Prompt:
The answer should be an exact copy of the lines from the line with "How do I perform: Open" through the last line of the entries, and no other lines.
• • • • •
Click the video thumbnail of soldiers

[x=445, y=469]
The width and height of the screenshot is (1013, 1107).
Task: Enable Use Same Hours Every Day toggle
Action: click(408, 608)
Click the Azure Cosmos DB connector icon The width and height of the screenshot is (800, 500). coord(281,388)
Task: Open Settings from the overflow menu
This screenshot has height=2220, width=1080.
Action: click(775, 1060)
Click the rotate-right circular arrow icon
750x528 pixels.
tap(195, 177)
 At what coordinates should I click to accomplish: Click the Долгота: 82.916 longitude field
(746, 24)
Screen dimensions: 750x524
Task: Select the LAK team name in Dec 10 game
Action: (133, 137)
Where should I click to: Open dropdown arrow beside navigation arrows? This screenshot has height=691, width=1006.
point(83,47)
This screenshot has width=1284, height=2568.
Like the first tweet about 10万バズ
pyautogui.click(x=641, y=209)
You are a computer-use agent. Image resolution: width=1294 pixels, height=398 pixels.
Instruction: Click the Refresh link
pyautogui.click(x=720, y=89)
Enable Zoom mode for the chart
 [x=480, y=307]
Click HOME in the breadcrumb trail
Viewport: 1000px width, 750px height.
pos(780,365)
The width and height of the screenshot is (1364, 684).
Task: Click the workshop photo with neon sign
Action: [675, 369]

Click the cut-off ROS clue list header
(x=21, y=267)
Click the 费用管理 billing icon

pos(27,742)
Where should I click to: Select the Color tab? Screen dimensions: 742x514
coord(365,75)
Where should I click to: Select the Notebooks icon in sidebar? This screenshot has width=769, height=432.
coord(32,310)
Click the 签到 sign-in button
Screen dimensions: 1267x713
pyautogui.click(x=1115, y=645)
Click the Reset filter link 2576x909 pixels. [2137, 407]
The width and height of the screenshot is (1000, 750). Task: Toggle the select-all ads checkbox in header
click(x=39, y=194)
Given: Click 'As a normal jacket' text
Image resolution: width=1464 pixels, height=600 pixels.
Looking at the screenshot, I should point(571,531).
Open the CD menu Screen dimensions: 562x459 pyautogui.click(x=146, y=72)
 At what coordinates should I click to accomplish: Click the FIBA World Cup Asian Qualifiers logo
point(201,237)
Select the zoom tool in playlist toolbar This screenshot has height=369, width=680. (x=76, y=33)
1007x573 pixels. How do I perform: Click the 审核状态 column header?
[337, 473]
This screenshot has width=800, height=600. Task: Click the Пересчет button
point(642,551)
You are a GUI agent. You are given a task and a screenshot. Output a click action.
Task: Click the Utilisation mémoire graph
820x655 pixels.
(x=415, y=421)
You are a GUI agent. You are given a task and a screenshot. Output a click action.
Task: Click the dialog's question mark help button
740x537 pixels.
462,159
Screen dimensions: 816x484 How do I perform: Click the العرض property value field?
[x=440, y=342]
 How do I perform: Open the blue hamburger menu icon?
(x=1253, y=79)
• • • • •
Your response:
 How do I perform: Open the blue hamburger menu icon?
(x=1253, y=79)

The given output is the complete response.